日本一のパイル織物の産地、和歌山県橋本市高野口町の織屋で生まれ育った手芸家・中本敏子(なかもと・としこ)さん(47)の、高野口パイルファブリック再織作品ドレス「バタフライ」が日本婦人発明家協会アイディア賞、キルト作品タペストリー「元気なリンゴの木の下で」が内藤商事株式会社賞を受賞した。中本さんは、3月には橋本市産業文化会館で、個展「織屋の子に生まれて~編んだり縫ったり織ったりの暮らしの中で~」を開催。「過去の入賞作とともに、高野口パイルの素晴らしさをご覧ください」と言っている。
ドレス「バタフライ」は、全体が黒っぽく、胸部に蝶々、裾部分にポピーやダリアをあしらった作品で、これを装う女性をしっとりと輝かせそう。
タペストリー「元気なリンゴの木の下で」は、もともと和歌山県立医大付属病院・小児病棟に寄贈する目的で制作した縦横各40センチの作品。このため、横一列に並んだ子供たちの体には、それぞれ胃や腸など五臓六腑を表しながらも、口は「イ」「ロ」「ハ」「二」「ホ」「へ」「ト」と歌うように形を変え、リンゴをかじる子や、チンチンを出す子、さらにパンダやニワトリなどもあしらい、病気の子どもたちに安心感を与える作品となっている。
中本さんは昭和42年(1967)、高野口町で織物業の父と、今は再織(さいおり)の指導をしている母の長女として誕生。同60年、編物講師・ニットデザイナー岩倉貴子(いわくら・たかこ)さんに師事し、平成4年、結婚を機に本格的に創作活動。これまで高野口パイルパッチワークコンクール商工会長賞など毎年、手芸作品の受賞を重ねている。
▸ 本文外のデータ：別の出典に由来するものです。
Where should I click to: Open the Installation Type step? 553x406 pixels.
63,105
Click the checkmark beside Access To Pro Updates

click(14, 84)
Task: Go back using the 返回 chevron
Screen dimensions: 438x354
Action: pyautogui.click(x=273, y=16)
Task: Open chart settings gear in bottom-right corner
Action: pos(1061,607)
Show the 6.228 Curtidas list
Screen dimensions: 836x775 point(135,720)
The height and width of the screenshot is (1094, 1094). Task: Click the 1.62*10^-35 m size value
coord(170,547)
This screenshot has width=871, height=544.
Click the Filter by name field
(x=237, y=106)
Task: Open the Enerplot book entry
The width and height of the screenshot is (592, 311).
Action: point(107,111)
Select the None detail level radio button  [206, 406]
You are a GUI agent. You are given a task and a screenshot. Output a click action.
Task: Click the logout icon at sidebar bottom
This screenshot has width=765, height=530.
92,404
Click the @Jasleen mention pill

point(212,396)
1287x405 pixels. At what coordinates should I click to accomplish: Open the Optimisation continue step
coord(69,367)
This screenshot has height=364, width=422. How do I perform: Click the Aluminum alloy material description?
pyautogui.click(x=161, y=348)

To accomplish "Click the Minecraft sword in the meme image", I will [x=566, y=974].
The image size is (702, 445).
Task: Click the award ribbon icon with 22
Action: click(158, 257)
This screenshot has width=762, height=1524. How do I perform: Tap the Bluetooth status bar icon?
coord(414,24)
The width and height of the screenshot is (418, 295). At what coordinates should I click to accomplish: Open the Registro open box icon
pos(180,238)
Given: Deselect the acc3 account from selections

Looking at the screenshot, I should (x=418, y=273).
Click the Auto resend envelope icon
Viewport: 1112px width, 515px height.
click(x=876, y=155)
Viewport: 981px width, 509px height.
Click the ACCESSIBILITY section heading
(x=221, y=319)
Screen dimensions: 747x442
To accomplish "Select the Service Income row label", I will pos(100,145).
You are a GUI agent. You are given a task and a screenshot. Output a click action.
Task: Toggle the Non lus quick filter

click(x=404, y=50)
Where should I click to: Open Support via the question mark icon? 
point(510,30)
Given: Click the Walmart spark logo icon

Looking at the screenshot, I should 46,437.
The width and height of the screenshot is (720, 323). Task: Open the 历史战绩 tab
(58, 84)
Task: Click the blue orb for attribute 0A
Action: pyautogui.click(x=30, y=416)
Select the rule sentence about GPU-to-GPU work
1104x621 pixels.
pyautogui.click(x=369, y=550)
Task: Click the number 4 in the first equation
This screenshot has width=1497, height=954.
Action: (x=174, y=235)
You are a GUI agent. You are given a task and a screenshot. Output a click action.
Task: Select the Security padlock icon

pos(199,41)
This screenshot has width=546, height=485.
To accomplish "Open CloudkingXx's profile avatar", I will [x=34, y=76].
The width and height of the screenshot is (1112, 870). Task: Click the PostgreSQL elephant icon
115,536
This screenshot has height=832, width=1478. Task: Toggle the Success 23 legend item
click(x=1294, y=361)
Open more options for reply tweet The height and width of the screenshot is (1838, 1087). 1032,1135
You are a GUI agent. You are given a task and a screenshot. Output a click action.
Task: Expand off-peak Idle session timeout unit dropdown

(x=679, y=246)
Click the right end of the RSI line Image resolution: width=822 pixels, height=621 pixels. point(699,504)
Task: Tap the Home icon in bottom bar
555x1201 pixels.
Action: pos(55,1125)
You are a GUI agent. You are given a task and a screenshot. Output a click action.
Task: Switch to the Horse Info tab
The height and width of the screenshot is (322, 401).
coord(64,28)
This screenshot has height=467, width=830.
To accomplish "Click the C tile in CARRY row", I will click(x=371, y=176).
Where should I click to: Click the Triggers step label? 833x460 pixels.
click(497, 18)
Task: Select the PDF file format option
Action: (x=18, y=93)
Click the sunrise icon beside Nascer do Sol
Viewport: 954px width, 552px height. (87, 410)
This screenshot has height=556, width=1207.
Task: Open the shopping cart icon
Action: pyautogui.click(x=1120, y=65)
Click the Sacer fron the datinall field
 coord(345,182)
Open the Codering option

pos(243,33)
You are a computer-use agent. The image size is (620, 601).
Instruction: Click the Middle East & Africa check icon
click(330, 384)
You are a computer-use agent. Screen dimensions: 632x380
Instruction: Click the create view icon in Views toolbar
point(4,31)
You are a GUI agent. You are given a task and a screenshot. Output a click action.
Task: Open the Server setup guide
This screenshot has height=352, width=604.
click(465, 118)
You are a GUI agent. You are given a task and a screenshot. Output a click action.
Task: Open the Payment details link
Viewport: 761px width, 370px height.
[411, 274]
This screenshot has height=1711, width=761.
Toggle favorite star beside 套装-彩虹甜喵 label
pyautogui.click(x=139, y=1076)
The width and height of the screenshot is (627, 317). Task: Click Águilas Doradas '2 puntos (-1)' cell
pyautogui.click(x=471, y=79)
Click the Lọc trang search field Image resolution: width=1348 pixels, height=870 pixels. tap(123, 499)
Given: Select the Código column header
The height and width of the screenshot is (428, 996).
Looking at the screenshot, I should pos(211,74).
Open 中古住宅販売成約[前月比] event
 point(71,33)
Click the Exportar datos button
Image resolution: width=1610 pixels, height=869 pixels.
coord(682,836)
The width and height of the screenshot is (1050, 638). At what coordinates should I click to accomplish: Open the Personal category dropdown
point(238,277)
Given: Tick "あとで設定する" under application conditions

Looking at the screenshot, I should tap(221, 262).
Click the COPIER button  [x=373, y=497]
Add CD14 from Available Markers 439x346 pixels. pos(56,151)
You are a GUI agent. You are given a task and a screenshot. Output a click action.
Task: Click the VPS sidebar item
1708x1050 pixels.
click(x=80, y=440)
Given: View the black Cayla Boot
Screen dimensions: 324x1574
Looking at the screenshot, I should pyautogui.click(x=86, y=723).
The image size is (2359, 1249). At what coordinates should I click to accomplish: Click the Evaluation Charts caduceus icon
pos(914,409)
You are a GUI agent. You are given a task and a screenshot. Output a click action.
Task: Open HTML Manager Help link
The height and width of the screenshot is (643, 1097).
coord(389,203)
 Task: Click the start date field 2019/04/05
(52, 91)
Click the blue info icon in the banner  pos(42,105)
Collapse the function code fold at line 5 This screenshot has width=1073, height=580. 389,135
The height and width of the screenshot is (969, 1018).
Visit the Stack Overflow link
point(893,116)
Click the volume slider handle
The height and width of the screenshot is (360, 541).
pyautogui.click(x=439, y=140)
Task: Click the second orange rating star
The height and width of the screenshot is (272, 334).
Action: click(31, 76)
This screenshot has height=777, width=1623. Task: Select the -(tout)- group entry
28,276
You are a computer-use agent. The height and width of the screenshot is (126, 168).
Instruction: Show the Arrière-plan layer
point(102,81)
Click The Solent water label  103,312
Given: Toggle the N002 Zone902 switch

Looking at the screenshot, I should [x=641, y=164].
個展「織屋の子に生まれて」は、3月12日(木)~同15日(日)午前10時~午後5時、橋本市産業文化会館1階「地場産業展示場」で開催。受賞作の展示や、再織の手織実演と体験会、高野口パイルで制作した紙芝居の読み聞かせなどが行われる。
中本さんは「織屋の子に生まれ、織機の音、糸や生地の中で育ち、気が付けば、今の私があり、作品たちがあります。沢山の方々にご覧いただきたいです」と張り切っている。
写真(上)は受賞した中本さんと、作品「バタフライ」「元気なリンゴの木の下で」。写真(中)は中本さんと「バタフライ」。写真(下)は中本さんと「元気なリンゴの木の下で」。